Resim: David Brooke Martin

Kutsal Kitap’tan Okunacak Bölüm: Mezmur 103

RAB’be övgüler sun, ey canım! İyiliklerinin hiçbirini unutma! Bütün suçlarını bağışlayan, bütün hastalıklarını iyileştiren, canını ölüm çukurundan kurtaran, sana sevgi ve sevecenlik tacı giydiren…Mezmur 103:2–4

Sık sık, Tanrı’dan bereketler isteyerek dua ederiz. Peki, biz Tanrı’ya nasıl bereket olabiliriz? Bereketlemek, kutsamak sözcüğünün başka bir anlamı da olabilir mi? Burada kullanıldığı haliyle bu sözcük övgü ile eş anlamlı olabilir mi?

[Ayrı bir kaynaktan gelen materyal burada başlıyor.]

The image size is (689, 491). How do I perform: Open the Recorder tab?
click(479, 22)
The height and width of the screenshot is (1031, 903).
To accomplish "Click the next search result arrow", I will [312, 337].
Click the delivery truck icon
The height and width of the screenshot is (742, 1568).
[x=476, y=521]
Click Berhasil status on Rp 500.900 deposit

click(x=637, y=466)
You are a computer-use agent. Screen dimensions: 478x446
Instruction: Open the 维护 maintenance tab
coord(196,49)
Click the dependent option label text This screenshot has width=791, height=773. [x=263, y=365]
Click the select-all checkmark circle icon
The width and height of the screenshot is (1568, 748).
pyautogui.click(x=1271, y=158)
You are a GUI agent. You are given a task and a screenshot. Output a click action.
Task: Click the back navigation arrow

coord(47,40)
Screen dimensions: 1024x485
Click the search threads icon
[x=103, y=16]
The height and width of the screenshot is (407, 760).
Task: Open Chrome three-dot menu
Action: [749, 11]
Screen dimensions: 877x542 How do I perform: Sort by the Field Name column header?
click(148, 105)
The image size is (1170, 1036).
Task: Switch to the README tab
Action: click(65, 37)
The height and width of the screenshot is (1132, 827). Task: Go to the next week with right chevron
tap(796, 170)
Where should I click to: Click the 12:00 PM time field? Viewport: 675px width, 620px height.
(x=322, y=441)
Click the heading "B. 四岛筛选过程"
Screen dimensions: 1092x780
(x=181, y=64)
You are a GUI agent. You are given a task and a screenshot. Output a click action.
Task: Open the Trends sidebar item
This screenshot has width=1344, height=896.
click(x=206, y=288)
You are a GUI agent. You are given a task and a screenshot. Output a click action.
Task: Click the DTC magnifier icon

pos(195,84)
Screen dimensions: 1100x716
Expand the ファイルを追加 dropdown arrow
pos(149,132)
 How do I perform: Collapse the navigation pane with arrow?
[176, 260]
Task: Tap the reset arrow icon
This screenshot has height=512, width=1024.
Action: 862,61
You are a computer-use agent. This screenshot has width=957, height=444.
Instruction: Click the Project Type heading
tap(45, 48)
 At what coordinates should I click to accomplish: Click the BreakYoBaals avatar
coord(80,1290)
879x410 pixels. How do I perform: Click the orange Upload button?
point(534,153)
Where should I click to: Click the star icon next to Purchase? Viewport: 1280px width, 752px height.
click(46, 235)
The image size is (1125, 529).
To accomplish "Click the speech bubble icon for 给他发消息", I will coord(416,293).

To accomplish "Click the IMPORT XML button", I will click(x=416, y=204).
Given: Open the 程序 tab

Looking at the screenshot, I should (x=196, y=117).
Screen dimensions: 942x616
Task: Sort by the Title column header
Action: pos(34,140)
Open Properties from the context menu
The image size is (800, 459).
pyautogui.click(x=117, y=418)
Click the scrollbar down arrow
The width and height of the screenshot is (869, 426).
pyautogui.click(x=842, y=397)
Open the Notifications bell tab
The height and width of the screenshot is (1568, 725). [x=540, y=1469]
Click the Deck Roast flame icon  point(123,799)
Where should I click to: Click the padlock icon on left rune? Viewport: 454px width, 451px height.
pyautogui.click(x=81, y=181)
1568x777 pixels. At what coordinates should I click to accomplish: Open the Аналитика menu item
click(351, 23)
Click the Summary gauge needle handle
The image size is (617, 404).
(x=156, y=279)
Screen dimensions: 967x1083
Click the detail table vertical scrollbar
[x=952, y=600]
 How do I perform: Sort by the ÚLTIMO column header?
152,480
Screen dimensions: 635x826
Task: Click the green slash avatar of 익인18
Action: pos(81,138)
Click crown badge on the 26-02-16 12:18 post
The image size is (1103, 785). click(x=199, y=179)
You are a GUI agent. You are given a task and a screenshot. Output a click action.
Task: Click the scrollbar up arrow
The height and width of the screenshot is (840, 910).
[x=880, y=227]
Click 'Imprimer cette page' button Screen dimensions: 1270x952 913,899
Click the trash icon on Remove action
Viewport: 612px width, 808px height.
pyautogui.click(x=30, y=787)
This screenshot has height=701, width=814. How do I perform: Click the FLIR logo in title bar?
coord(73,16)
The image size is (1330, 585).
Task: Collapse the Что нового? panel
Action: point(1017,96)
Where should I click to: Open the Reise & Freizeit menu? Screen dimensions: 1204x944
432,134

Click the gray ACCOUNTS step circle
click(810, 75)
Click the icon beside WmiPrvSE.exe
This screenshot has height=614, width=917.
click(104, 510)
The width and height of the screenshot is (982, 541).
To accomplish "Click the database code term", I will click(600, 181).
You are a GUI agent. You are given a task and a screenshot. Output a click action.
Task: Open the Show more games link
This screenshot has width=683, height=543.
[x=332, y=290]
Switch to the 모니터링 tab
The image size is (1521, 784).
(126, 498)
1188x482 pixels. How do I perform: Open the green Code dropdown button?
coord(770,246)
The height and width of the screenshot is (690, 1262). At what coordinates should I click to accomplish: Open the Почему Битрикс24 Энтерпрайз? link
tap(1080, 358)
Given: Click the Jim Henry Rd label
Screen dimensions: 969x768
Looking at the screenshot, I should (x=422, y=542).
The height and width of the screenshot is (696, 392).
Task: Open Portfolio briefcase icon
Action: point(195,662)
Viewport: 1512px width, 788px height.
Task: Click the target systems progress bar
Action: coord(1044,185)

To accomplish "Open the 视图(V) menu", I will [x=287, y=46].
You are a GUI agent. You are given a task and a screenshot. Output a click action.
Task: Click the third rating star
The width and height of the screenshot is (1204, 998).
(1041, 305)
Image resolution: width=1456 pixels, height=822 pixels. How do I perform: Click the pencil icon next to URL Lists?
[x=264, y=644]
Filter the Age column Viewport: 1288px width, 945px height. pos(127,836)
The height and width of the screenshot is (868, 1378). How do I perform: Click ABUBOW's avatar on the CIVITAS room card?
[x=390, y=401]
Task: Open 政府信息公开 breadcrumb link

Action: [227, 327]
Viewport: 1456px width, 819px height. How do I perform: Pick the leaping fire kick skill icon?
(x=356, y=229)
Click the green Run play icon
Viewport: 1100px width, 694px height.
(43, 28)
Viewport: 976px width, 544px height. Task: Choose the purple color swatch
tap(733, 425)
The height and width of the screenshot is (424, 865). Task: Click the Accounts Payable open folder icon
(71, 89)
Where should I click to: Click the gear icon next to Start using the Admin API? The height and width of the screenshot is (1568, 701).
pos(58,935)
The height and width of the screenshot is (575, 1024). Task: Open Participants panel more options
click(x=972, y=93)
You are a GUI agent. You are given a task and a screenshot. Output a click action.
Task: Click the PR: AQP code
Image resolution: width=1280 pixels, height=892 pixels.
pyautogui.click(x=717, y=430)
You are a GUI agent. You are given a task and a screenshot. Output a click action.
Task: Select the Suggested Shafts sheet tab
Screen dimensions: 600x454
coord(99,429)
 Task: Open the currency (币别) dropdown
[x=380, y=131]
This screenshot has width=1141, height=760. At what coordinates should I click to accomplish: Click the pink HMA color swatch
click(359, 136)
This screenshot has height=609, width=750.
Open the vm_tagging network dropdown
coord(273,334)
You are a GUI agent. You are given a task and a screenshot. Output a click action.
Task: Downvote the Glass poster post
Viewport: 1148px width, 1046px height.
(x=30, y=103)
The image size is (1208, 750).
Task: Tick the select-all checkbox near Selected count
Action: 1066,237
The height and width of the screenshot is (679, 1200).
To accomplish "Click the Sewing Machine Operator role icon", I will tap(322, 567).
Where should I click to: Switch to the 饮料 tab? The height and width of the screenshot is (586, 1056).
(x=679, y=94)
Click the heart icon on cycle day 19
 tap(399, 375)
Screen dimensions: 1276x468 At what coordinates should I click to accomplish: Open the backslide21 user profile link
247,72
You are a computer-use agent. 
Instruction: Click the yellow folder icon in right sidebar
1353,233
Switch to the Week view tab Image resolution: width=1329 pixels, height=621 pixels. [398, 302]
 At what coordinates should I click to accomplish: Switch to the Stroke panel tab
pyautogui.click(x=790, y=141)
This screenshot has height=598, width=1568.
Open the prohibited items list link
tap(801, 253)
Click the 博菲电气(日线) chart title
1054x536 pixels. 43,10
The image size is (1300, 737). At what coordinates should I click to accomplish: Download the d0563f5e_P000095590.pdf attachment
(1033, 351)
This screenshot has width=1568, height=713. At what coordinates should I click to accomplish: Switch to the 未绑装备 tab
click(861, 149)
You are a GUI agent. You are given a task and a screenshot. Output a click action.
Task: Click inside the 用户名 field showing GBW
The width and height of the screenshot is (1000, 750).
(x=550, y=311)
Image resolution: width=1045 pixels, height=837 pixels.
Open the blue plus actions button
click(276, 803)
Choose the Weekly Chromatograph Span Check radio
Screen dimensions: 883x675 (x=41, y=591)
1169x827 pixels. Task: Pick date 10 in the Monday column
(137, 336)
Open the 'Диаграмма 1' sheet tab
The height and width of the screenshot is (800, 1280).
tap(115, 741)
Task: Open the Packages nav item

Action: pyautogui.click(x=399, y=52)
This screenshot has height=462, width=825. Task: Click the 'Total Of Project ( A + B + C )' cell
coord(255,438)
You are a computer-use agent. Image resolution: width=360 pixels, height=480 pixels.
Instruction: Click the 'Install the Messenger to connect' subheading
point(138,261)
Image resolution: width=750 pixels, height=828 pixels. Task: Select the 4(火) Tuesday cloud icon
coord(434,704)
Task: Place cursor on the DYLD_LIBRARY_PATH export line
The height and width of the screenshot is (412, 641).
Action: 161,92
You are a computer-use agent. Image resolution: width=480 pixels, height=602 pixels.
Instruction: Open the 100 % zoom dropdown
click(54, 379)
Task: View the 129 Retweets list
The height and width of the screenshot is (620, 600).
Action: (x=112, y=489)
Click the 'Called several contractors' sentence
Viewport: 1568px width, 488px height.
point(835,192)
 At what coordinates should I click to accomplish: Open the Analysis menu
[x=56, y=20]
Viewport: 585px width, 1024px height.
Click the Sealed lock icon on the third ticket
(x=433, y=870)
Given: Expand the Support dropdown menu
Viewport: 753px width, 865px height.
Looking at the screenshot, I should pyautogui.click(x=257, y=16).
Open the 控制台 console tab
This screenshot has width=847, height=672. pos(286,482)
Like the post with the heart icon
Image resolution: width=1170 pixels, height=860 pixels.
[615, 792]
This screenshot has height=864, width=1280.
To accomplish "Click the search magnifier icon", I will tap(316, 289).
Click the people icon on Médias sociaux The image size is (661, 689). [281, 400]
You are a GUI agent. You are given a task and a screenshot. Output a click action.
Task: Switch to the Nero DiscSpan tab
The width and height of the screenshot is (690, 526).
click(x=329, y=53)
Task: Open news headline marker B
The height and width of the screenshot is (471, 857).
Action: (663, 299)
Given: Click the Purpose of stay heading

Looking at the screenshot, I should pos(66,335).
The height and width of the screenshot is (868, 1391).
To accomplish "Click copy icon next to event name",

Davut, bu güzel Mezmur’da sözle anlatılamayan armağanı, övgü ve minnettarlığa layık armağanları için Tanrı’yı övmektedir.

Ancak eğer dikkatle bakarsak, bu mesajın yazarın canına hitaben yazılmış olduğunu görürüz. Yani, yazar kendisine hitap ediyordu! Bizim de, yazarın kendi ruhuna verdiği bu öğüde kulak misafiri olmamıza izin verilmiştir.

Genelde, birisinin kendi kendine konuştuğunu duyduğumuzda eğlenerek gülümseriz. Ancak bu durumda böyle yapmıyoruz. Bu talimatın herkesin canı için yararlı olduğu konusunda hepimiz hemfikiriz. Belki hepimizin kendi kendimize bu şekilde telkin yapmamız gerekmektedir. Bunu nasıl yaparsak yapalım, Tanrı’nın şefkat ve iyiliğini hatırlamamız gerektiği kesindir.

“Ey canım” sözü, Kutsal Kitap’ta on dört kez yer alır, bunların on biri Mezmurlar Kitabı’ndadır. Belki de bu, Mezmurlar’ı okumaktan neden bu kadar çok iç huzuru bulduğumuzu açıklar. Övgü ve sevinç dolu bu Mezmurlar’ın birçoğu, kişinin kendi canına ne tür bir tutum alması gerektiği konusunda talimatlardır. Bunlar, içinde bulunduğumuz durum ne olursa olsun, Tanrı’nın iyiliğinin Kendisini sevenler ve Sözü’ne kulak verenler için sonsuz olduğunun hatırlatıcılarıdır.


Hayranlık duymayı bırakırsak, tapınmayı bırakırız.